─── TASK MATERIAL ───

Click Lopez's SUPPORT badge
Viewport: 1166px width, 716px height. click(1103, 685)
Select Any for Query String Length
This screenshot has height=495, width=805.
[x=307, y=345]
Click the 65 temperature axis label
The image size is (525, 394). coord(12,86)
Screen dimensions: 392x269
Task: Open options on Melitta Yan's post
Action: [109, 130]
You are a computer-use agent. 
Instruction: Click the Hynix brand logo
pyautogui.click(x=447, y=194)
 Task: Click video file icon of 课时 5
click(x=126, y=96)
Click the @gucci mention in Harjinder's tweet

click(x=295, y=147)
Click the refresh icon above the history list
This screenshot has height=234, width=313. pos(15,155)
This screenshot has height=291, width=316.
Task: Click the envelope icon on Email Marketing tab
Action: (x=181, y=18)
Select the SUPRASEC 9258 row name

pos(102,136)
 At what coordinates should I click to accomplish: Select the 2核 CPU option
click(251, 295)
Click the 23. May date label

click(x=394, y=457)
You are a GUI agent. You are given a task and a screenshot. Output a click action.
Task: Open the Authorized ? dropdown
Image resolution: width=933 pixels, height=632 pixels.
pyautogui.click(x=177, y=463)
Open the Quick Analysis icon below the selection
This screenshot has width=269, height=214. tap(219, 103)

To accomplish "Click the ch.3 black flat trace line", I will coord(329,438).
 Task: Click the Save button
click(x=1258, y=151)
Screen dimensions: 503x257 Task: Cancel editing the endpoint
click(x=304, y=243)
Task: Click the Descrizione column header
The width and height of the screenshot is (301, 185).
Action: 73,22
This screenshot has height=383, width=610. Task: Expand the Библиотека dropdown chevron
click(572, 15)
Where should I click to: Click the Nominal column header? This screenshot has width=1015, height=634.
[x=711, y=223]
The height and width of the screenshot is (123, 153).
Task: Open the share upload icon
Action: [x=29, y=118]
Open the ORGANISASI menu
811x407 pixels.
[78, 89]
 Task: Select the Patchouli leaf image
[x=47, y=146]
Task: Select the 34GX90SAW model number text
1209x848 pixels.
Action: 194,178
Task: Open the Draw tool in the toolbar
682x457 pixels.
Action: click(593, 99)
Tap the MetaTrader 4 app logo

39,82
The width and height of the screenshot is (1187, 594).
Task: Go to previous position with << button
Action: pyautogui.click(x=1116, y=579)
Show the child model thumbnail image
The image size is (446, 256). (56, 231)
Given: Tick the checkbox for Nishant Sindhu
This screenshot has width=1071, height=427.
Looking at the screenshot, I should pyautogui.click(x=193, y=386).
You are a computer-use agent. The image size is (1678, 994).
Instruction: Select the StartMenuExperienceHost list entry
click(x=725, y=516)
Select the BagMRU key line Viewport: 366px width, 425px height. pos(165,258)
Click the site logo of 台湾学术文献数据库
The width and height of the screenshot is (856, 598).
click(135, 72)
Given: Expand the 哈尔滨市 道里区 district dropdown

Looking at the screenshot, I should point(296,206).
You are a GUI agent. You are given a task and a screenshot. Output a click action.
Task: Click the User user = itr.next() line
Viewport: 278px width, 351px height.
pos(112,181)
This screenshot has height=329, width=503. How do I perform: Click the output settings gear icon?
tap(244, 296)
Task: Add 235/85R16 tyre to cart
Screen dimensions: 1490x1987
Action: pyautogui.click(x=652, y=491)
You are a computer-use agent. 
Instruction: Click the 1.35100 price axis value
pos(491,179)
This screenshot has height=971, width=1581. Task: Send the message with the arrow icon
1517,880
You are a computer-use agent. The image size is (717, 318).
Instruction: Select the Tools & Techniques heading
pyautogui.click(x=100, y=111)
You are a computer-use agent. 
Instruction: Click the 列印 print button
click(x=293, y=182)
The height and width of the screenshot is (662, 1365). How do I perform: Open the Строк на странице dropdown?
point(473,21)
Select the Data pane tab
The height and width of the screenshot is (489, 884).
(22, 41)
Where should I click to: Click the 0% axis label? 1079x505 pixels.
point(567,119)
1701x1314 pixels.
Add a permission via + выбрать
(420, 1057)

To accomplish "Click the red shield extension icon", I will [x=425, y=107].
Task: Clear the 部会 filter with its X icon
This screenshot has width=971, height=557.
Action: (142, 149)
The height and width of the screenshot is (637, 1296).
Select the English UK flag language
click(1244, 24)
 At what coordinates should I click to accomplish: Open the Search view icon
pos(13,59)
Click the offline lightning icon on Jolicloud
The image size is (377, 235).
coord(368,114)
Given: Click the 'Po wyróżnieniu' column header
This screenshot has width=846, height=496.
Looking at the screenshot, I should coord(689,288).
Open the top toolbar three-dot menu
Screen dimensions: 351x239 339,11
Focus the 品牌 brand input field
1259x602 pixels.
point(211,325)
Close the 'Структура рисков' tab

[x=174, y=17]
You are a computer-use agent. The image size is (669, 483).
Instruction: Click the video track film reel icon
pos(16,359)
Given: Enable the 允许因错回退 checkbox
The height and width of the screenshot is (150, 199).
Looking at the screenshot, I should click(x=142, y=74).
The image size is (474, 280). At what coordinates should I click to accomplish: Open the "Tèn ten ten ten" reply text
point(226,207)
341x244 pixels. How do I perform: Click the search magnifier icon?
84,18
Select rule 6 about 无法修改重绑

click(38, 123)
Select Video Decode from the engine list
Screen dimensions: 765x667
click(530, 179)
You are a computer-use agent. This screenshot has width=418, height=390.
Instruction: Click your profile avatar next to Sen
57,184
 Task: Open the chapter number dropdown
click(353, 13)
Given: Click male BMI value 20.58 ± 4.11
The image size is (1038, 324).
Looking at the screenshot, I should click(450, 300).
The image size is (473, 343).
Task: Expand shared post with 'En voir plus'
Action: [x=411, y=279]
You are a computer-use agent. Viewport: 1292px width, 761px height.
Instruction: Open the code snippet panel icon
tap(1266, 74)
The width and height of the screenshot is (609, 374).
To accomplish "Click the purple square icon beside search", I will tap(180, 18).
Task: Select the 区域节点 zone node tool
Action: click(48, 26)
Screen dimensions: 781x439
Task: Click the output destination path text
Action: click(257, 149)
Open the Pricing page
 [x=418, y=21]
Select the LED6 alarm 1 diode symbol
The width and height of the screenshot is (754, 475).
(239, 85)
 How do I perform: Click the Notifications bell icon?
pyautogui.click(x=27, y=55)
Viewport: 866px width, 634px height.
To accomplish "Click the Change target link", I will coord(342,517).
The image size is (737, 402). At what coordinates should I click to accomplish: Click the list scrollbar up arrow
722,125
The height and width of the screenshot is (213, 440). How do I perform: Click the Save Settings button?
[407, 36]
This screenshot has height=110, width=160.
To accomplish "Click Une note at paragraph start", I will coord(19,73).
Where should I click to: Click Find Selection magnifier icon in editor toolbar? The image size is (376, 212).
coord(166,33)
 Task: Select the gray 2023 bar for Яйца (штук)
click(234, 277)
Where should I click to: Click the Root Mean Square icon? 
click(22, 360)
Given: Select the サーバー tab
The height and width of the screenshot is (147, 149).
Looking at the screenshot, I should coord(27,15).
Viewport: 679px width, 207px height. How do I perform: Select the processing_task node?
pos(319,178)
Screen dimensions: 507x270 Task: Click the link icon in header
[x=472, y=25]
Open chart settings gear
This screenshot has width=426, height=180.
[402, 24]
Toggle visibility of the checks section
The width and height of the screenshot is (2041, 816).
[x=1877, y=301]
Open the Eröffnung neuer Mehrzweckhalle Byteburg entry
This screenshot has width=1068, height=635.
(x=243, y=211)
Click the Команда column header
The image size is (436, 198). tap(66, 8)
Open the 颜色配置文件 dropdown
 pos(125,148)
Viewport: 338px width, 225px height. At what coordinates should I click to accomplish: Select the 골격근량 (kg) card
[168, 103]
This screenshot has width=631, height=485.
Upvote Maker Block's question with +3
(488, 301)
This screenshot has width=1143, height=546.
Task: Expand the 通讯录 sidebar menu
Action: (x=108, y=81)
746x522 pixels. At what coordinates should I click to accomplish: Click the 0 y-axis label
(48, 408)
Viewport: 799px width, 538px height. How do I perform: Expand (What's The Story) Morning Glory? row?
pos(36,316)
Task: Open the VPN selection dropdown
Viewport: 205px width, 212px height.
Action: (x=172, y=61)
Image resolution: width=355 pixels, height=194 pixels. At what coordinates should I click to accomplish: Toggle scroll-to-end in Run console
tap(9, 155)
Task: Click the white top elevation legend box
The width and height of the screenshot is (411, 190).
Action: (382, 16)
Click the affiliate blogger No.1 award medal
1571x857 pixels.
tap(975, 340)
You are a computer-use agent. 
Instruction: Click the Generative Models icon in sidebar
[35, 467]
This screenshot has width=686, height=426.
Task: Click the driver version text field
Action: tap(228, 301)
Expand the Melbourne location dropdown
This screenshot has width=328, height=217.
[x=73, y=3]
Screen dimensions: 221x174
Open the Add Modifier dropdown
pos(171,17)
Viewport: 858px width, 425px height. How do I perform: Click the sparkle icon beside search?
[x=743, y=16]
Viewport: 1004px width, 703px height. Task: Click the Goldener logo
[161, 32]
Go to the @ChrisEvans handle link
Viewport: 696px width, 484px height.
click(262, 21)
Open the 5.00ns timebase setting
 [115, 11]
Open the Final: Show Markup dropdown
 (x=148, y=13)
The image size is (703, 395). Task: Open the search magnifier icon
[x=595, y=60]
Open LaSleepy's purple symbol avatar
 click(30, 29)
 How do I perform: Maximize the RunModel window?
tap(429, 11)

───

Every line above that holds the string "checkbox" should be copied into the answer.

Given: Tick the checkbox for Nishant Sindhu
Given: Enable the 允许因错回退 checkbox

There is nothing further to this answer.